BRIEF> In the data that follows, find each line containing "agent" and copy it.
════════════════
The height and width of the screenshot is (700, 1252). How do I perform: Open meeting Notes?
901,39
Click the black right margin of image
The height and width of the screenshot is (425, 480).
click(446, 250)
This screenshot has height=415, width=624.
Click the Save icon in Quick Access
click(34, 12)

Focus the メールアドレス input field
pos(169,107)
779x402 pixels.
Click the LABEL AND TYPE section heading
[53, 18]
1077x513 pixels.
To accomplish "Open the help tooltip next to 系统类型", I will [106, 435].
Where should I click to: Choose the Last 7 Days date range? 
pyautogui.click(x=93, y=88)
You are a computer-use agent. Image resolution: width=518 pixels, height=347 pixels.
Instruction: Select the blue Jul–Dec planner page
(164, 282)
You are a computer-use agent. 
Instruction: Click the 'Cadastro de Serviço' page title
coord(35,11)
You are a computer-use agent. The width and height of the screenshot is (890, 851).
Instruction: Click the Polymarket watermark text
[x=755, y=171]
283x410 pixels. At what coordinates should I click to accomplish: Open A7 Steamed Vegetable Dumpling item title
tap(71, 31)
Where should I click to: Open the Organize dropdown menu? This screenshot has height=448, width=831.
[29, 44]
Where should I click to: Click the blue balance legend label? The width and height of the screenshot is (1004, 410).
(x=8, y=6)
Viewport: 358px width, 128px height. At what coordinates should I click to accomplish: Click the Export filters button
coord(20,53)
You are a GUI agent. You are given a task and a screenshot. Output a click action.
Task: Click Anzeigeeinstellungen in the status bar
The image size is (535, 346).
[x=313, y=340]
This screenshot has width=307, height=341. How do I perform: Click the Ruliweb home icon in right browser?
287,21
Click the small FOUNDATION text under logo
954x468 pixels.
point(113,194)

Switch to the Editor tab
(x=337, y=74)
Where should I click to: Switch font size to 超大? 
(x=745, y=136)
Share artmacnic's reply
════════════════
RESPONSE TO THE TASK>
You are a computer-use agent. Image resolution: width=518 pixels, height=347 pixels.
You are a computer-use agent. 
You are a computer-use agent. The width and height of the screenshot is (890, 851).
You are a GUI agent. You are given a task and a screenshot. Output a click action.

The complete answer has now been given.